DIRECTIONS FOR THIS TASK — Every single entry that follows is to be retyped exactly.

SOURCE MATERIAL —
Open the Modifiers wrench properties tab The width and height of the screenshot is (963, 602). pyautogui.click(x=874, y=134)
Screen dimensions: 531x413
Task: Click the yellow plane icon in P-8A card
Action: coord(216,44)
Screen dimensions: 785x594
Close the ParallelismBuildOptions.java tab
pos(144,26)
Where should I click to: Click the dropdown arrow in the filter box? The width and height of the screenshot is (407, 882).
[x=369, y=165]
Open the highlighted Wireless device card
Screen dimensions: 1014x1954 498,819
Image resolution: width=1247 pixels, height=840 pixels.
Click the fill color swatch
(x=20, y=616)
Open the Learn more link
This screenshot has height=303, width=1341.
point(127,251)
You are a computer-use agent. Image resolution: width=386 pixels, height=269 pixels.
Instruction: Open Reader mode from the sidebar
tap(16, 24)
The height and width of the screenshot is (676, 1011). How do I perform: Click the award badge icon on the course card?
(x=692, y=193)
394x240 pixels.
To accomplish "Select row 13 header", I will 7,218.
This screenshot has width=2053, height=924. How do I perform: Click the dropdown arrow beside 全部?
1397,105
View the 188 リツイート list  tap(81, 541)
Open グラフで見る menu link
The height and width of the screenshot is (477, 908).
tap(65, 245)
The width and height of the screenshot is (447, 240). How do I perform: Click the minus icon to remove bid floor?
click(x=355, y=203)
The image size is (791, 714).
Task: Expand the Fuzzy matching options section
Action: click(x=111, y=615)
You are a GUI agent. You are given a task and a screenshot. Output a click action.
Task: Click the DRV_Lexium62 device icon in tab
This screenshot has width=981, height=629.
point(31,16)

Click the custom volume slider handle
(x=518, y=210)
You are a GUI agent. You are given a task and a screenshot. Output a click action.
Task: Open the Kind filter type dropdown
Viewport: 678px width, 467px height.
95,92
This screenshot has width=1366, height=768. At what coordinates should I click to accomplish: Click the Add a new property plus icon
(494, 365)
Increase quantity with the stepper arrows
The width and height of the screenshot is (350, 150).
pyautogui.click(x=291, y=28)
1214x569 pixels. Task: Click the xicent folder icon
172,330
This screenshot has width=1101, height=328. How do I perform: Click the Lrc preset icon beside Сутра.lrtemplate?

RESPONSE TO THE TASK —
Open the Modifiers wrench properties tab The width and height of the screenshot is (963, 602). pyautogui.click(x=874, y=134)
Screen dimensions: 531x413
Task: Click the yellow plane icon in P-8A card
Action: coord(216,44)
Screen dimensions: 785x594
Close the ParallelismBuildOptions.java tab
pos(144,26)
Where should I click to: Click the dropdown arrow in the filter box? The width and height of the screenshot is (407, 882).
[x=369, y=165]
Open the highlighted Wireless device card
Screen dimensions: 1014x1954 498,819
Image resolution: width=1247 pixels, height=840 pixels.
Click the fill color swatch
(x=20, y=616)
Open the Learn more link
This screenshot has height=303, width=1341.
point(127,251)
You are a computer-use agent. Image resolution: width=386 pixels, height=269 pixels.
Instruction: Open Reader mode from the sidebar
tap(16, 24)
The height and width of the screenshot is (676, 1011). How do I perform: Click the award badge icon on the course card?
(x=692, y=193)
394x240 pixels.
To accomplish "Select row 13 header", I will 7,218.
This screenshot has width=2053, height=924. How do I perform: Click the dropdown arrow beside 全部?
1397,105
View the 188 リツイート list  tap(81, 541)
Open グラフで見る menu link
The height and width of the screenshot is (477, 908).
tap(65, 245)
The width and height of the screenshot is (447, 240). How do I perform: Click the minus icon to remove bid floor?
click(x=355, y=203)
The image size is (791, 714).
Task: Expand the Fuzzy matching options section
Action: click(x=111, y=615)
You are a GUI agent. You are given a task and a screenshot. Output a click action.
Task: Click the DRV_Lexium62 device icon in tab
This screenshot has width=981, height=629.
point(31,16)

Click the custom volume slider handle
(x=518, y=210)
You are a GUI agent. You are given a task and a screenshot. Output a click action.
Task: Open the Kind filter type dropdown
Viewport: 678px width, 467px height.
95,92
This screenshot has width=1366, height=768. At what coordinates should I click to accomplish: Click the Add a new property plus icon
(494, 365)
Increase quantity with the stepper arrows
The width and height of the screenshot is (350, 150).
pyautogui.click(x=291, y=28)
1214x569 pixels. Task: Click the xicent folder icon
172,330
This screenshot has width=1101, height=328. How do I perform: Click the Lrc preset icon beside Сутра.lrtemplate?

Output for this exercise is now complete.